Gegen das Liberalisierungsdogma der EU

Vida, die Schwestergewerkschaft des SEV in Österreich, hat eine Kampagne gegen die Liberalisierungspolitik der EU gestartet. Auf der Webseite unsere-bahnen.at zeigt sie, warum die Bahnverkehrspolitik der EU-Kommission in Österreich, aber auch in der Schweiz, zu einer Verschlechterung des Service public führen wird.

Österreich ist nach der Schweiz das Land mit den meisten Zugreisenden in Europa. Die Schweiz und Österreich sind nicht nur Europameisterinnen bei den Passagierzahlen, sondern sie sind auch dafür bekannt, dass sie das am besten funktionierende Bahnsystem haben. Punkto Pünktlichkeit und Bequemlichkeit gelten sie bei Bahnreisenden als vorbildlich. Anders sieht es aus in Deutschland, Griechenland oder England.

Der wichtigste Grund für diesen Unterschied: In Österreich und der Schweiz gilt weitgehend das Direktvergabe-System. In England, Deutschland und Griechenland wurde die Bahn liberalisiert. Bei der Direktvergabe werden die Eisenbahnunternehmungen direkt vom Staat beauftragt, ihre Bahndienstleistungen anzubieten. Im liberalisierten System wird ein Auftrag ausgeschrieben. Das hat zur Folge, dass oft nicht der beste Anbieter zum Zug kommt, sondern der billigste. Die Direktvergabe hat den Vorteil, dass sie langfristige und stabile Fahrpläne sowie den nachhaltigen Ausbau und die Instandhaltung des Bahnnetzes ermöglicht.
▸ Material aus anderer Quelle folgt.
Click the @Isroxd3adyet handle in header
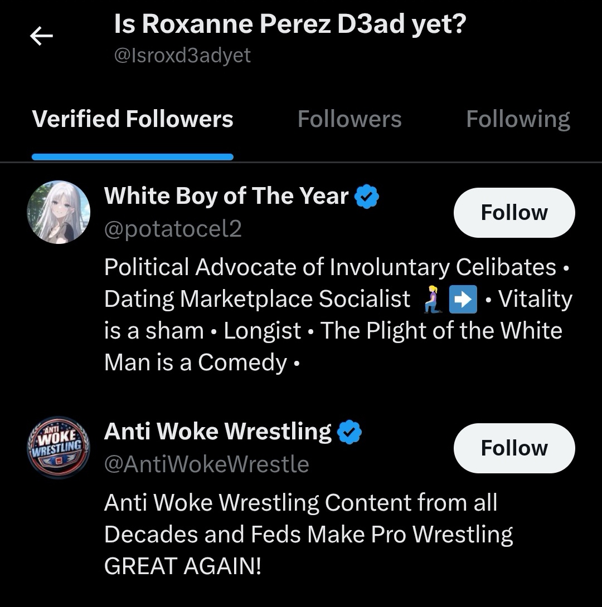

Zudem sorgt sie auch in Krisenzeiten für Stabilität, wie man das zum Beispiel bei Corona gesehen hat. «In Europa werden aus gutem Grund über 70 Prozent der Schienenpersonenkilometer über Direktvergabe organisiert und finanziert. Erfolgreiche und sichere Bahnen am Altar der Liberalisierungsreligion zu opfern, würde den öffentlichen Personenverkehr gefährden und hätte auch gravierende negative Auswirkungen auf die Beschäftigten und Arbeitsbedingungen bei den Bahnen», sagt Olivia Janisch, stellvertretende vida-Vorsitzende.
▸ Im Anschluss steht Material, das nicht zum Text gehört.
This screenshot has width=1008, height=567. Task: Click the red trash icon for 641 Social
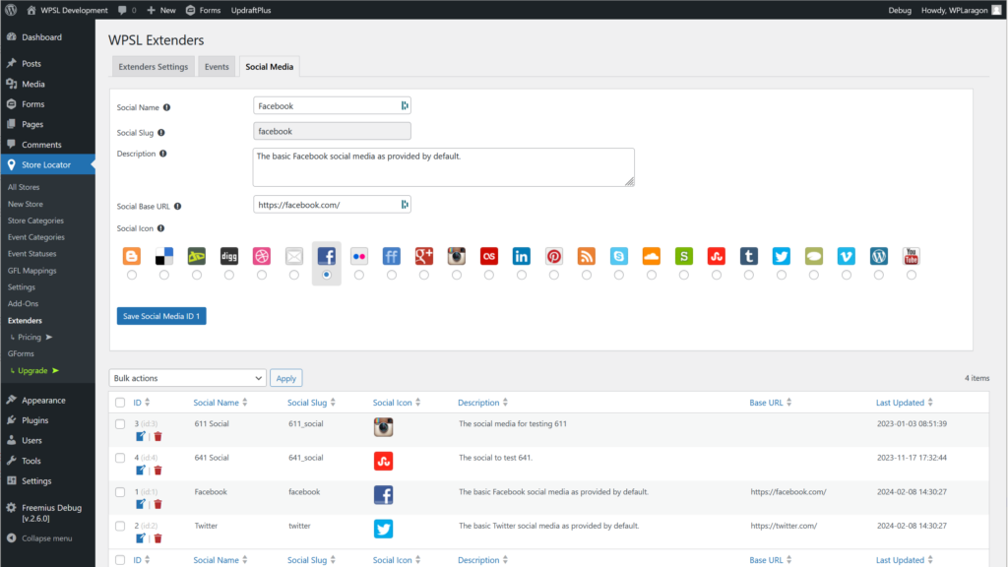(x=158, y=471)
Undemokratischer Entscheid

Es liegt auf der Hand, dass sich die EU-Kommission eigentlich an den Musterbeispielen Schweiz und Österreich orientieren sollte. Doch sie verharrt beim Liberalisierungsdogma. Im Juni 2023 veröffentlichte sie neue Leitlinien zur Vergabe von Personenverkehrsdienstleistungen auf der Schiene. Und genau diese Leitlinien setzen auf mehr Liberalisierung statt auf bewährte Direktvergaben. Ein Rechtsgutachten der Rechtsprofessoren Jean-Philippe Derosier und Konrad Lachmayer zu den Leitlinien der EU-Kommission zeigt gravierende rechtsstaatliche Probleme. Giorgio Tuti, Präsident der ETF-Eisenbahnsektion und des europäischen Sozialen Dialogs SSD, wählt deutliche Worte: «Mit den neuen Leitlinien will die Kommission einen Ausschreibungszwang durchsetzen. Diese Leitlinien weichen aber eindeutig von der demokratisch abgestimmten PSO-Verordnung 2016/2388 ab. Das geht nicht. Es ist nicht Aufgabe der Kommission, Änderungen an Rechtsvorschriften vorzunehmen. Dieses Vorgehen ist zutiefst undemokratisch, rechtswidrig und rechtsstaatlich bedenklich. Aus diesen Gründen rufe ich dazu auf, die Auslegungsrichtlinien der EU-Kommission zu ignorieren!»

Arbeitsplätze bedroht

Sollte die EU-Kommission das Liberalisierungsdogma im Bahnverkehr durchsetzen, droht Österreich viel Ungemach. Vida befürchtet, dass die Qualität und Sicherheit der Bahnen und die Arbeitsbedingungen für die Beschäftigten auf der Strecke bleiben. Wenn ein Unternehmen, das bisher zuverlässig gearbeitet hat, eine Ausschreibung gegen einen Billigstanbieter verliert, stehen viele erfahrene Eisenbahnerinnen und Eisenbahner ohne Arbeitsplatz da. Profitieren vom neuen System würden in der Regel nur wenige. Hinter einem Billiganbietern stehen nicht öffentlich-rechtliche Unternehmen, die dem Gemeinwohl dienen, sondern Investment-Konzerne, die maximalen Profit für ihre Grossaktionärinnen und Grossaktionäre herausholen wollen.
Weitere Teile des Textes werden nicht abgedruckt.